And who was this enemy, who, in scorn of all humanity and civilization, tortured the unfortunate and hunted them down?
They were not Russians, nor wild hordes of Cossacks. They were Austrians and Saxons, who, robbing and plundering, murdering and destroying, violating and burning, rushed through Berlin, filling all the inhabitants with terror and alarm.
General Bachmann kept faithfully the promise he had made to Gotzkowsky, and the Russian army at first not only preserved the strictest discipline, but even protected the inhabitants against the violence of the Austrians and Saxons.
The terrified citizens had one powerful and beneficent friend—this was John Gotzkowsky.
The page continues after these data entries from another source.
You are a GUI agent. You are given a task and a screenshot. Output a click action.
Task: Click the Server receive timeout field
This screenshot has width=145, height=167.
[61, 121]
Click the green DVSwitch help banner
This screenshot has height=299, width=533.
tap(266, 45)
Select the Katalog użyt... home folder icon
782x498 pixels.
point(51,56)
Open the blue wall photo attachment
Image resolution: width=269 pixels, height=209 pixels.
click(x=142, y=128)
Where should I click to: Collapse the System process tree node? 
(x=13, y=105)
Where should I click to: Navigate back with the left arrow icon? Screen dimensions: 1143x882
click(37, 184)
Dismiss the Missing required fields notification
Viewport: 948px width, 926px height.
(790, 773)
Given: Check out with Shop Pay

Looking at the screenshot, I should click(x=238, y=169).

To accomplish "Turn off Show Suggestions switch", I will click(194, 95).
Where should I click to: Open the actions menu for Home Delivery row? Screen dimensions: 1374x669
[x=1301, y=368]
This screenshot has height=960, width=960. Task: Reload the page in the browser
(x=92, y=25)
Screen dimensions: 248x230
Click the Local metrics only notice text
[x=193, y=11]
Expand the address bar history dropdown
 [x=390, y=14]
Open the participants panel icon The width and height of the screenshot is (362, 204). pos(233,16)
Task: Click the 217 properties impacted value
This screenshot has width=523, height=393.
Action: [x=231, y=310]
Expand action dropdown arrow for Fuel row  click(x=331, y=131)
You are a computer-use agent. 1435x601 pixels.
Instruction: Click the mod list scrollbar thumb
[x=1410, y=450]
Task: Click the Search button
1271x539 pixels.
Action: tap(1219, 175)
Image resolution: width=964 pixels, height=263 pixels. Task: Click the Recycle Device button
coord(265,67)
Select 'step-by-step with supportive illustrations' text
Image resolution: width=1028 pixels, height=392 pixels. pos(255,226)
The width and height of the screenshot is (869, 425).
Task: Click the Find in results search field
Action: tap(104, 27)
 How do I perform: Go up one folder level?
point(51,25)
Yielding to his urgent entreaty, General von Bachmann’s adjutant, Von Brinck, had taken up his quarters in his house, and by his assistance and his own influence with the general, Gotzkowsky was enabled to afford material aid to all Berlin. For those citizens who were able to pay the soldiers he procured a Russian safeguard, and more than once this latter protected the inhabitants of the houses against the vandalism of the Austrians and Saxons.
Contrary to the wish of the Russians, the Austrians had forced themselves into the city, and, in spite of the terms of the capitulation agreed upon with the Russians, had quartered themselves upon the citizens, from whom, with the most savage cruelty and threats of ingenious torture, they extorted all the gold and jewels they possessed.
Berlin was now the open camping-ground of Croats and Austrian hussars, and Russian Cossacks, and all minds were filled with dread and anxiety.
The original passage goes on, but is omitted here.